The only large-scale prisoner revolt of the Holocaust took place in October, 1943 in what extermination camp near Lublin, Poland? The last of the 58 survivors of this event, Semion Rosenfeld, would die in June 2019.

A

Sobibor

34
Q

This is a term used by the Allied forces to refer to Japanese human wave attacks and swarming mounted by infantry units. It refers to the words shouted by the Japanese when using this tactic.

A

Banzai charge

35
Q

The deadliest single day in the history of warfare is believed to have been March 10, 1945, in which over 100,000 people were killed.

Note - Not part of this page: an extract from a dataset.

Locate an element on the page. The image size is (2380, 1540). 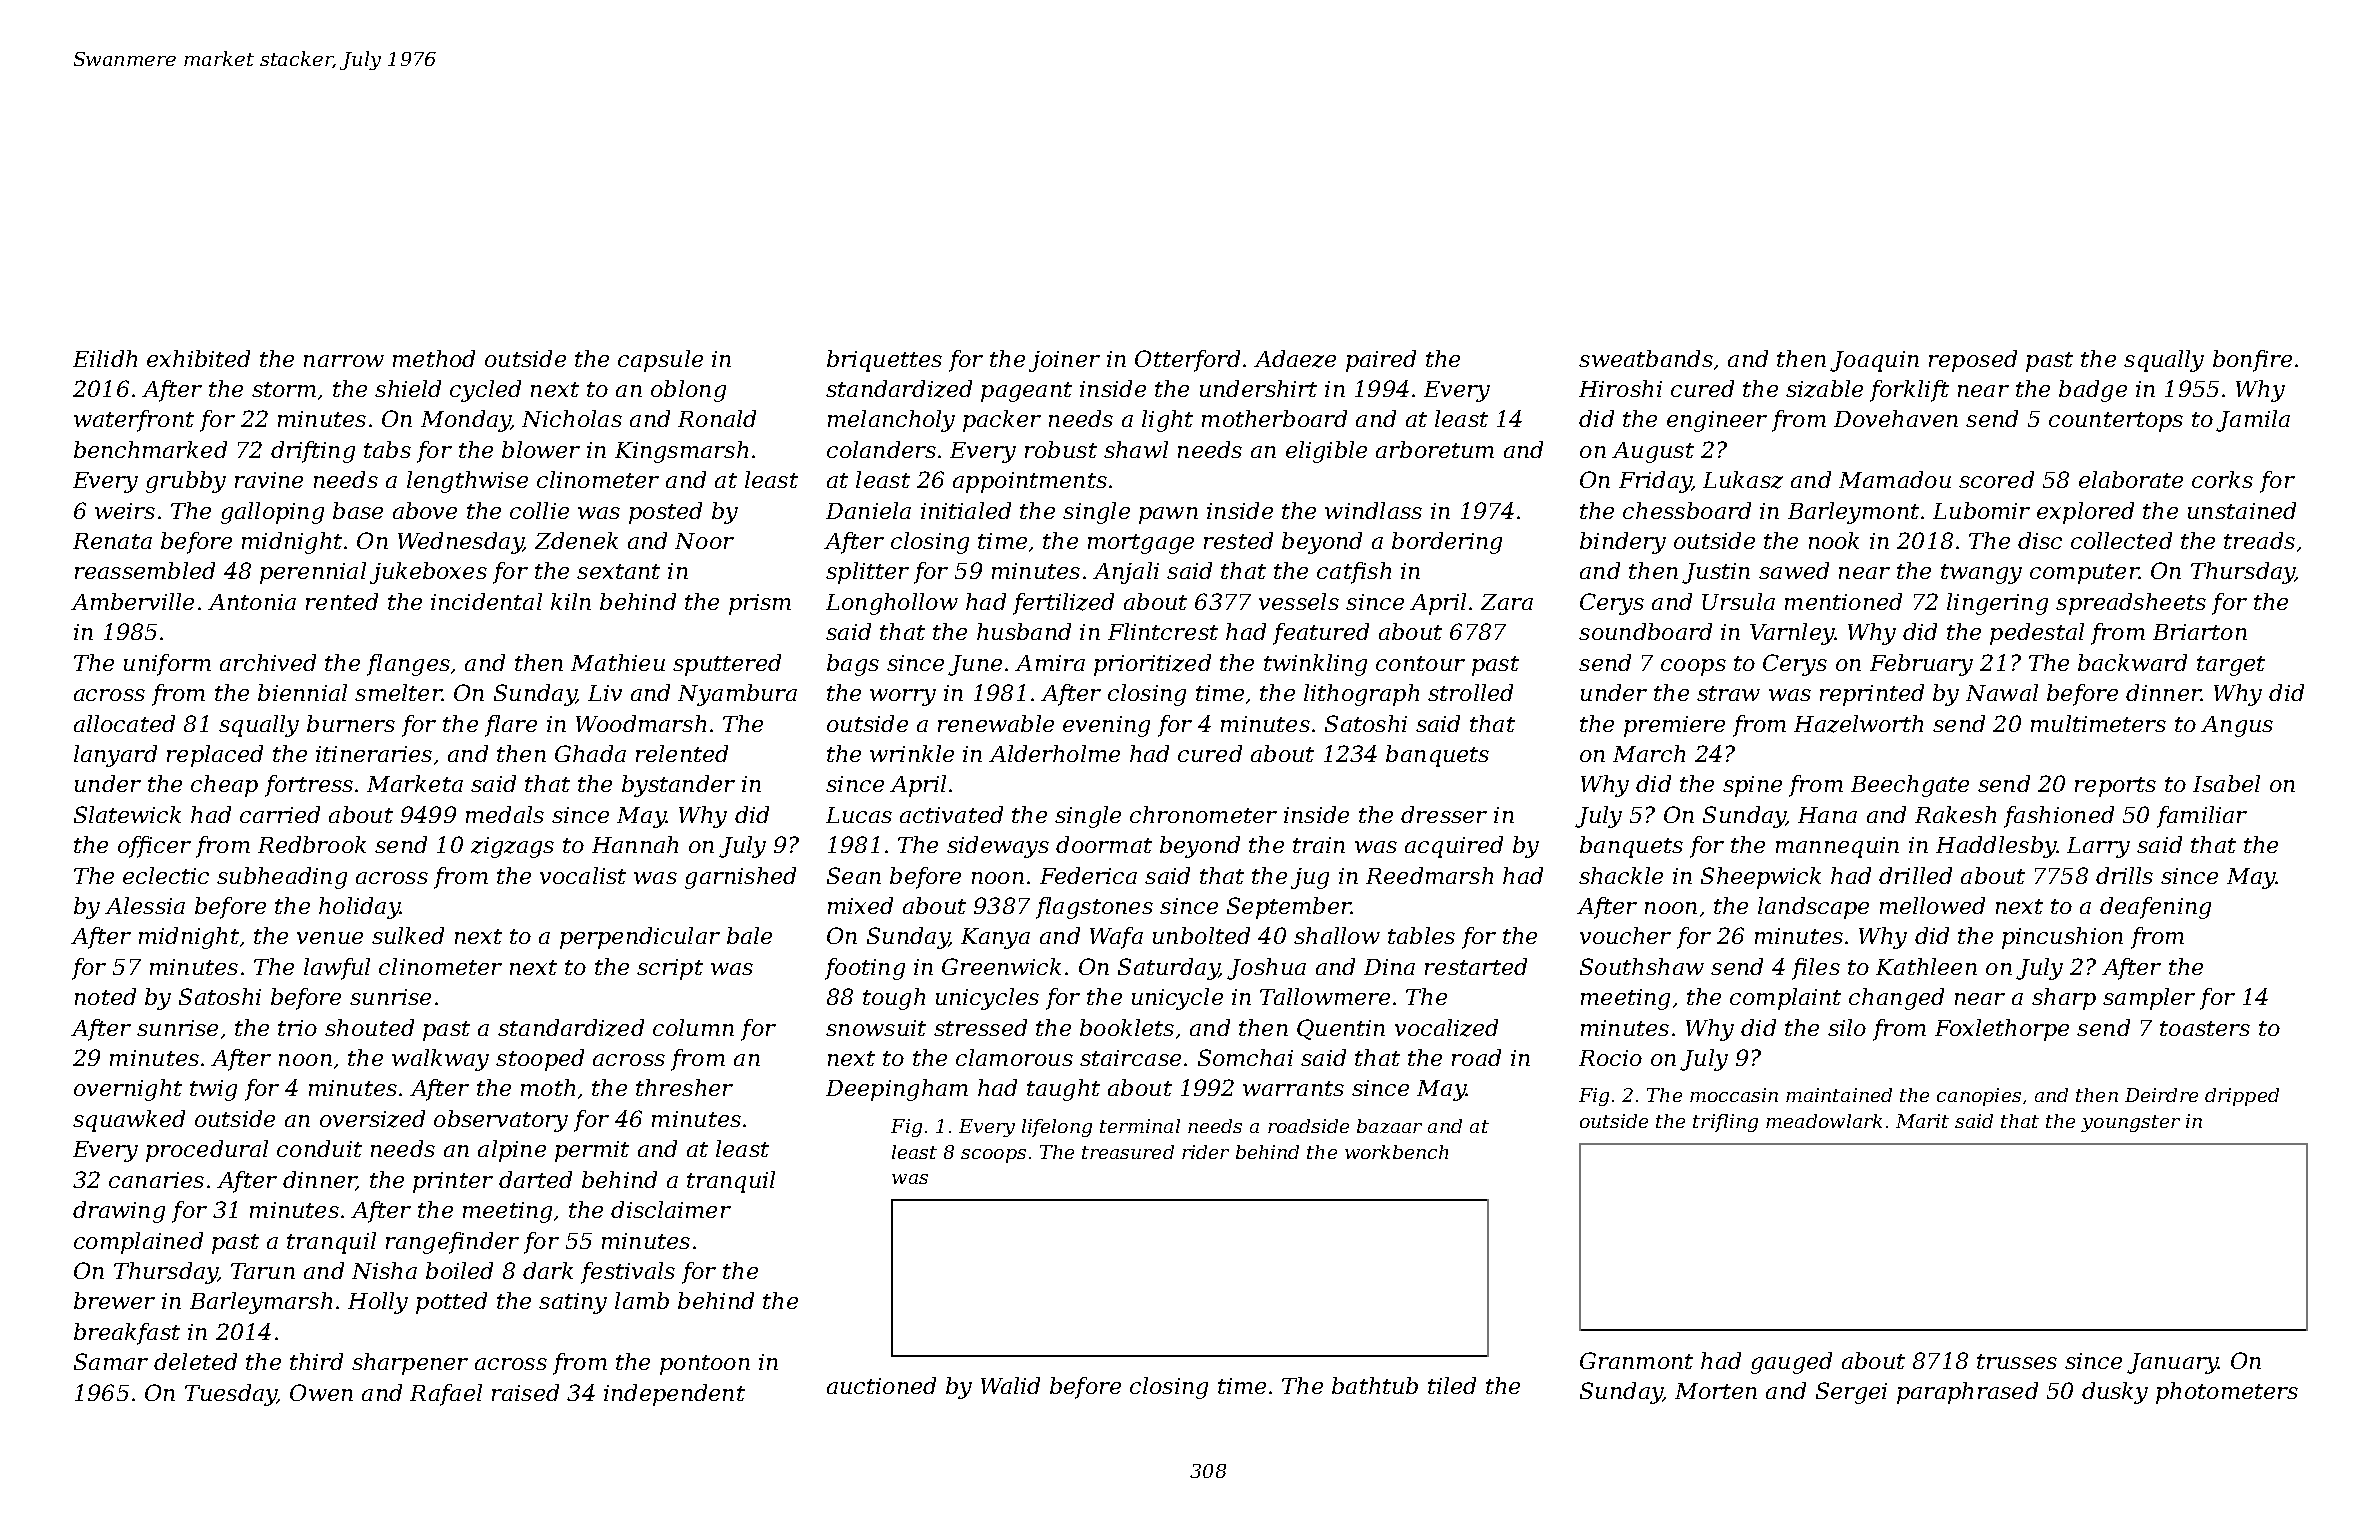
allocated is located at coordinates (124, 723).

Many of those dead were civilians in or near what major city, which was targeted in the Operation Meetinghouse raid?

A

Tokyo

36
Q

“Successively banal, then glorious, then deplorable, but never mediocre.” In these words, Charles de Gaulle summarized the career of what French general, who had served as de Gaulle’s commanding officer at the Battle of Verdun?

A

Philippe Petain

37
Q

This city served as the French seat of government from 1940 to 1944.

A

Vichy

38
Q

Following World War II, four Soviet cities were proclaimed “Hero Cities” for their role in resisting the Nazi invasion. Two of these cities were Leningrad and Stalingrad; the other two were honored for slowing the invasion, even though they were both eventually captured after long sieges. Name either of those cities.

A

Odessa, Sevastopol

39
Q

In the 2018 case of Trump v. Hawaii, the United States Supreme Court took the unusual step of announcing that what 74-year old court decision, which upheld the conviction of a California man for violating Executive Order 9066, “was gravely wrong on the day it was decided?”

A

Korematsu v. United States

40
Q

A captain responsible for sinking 13 warships and nearly a thousand deaths in World War I— what’s so fearsome about that? Name the Austro-Hungarian submarine commander pictured here, who is much more famous today because of his refusal to fight in World War II.

A

George Ritter Von Trapp

41
Q

In 1940’s Operation Fork, Britain launched a surprise invasion of what neutral country, which would remain under British and American occupation for the rest of the war?

A

Iceland

42
Q

Japan’s “Death Railroad,” which was built by allied prisoners of war under brutal conditions between 1942 and 1943 and which was dramatized in the film The Bridge on the River Kwai, was an attempt to complete a rail link between what two cities, their respective nations’ most populous?

A

Bangkok, Yangon (Rangoon)

43
Q

In April 1939 this country absorbed Albania.

A

Italy

44
Q

Dirk Stikker, Dutch foreign minister 1948-1952, wrote, “Churchill’s words won the war”; this American’s “words won the peace”

A

George Marshall

45
Q

What’s the more common name for Operation Vittles, carried out between June 1948 and May 1949?

A

The “vittles” in question were going to a blockaded West Berlin. This was the Berlin Airlift.

46
Q

Of the various major conferences attended by heads of Allied states during World War II, two African cities served as hosts: Cairo (twice), and what other city, in January 1943?

A

Casablanca

47
Q

This phrase was used by the British government during WW2 to encourage the repair of clothes and other household items that would normally be discarded, due to shortages and rationing.

A

Make do and mend

48
Q

The term “foo fighter” originated during World War II, when it was used by Allied pilots to describe what mysterious aerial phenomenon?

A

UFO

49
Q

In politics it’s someone who firmly supports one side; in WWII history, it refers to anti-Nazi resistance fighters

A

Partisan

50
Q

The signing of the Munich Pact between Britain and Germany in 1938, followed less than a year later by the German invasion of Poland, infamously led Neville Chamberlain to proclaim that the agreement had procured a notorious four-word phrase with the structure “BLANK for BLANK BLANK”. What is that phrase?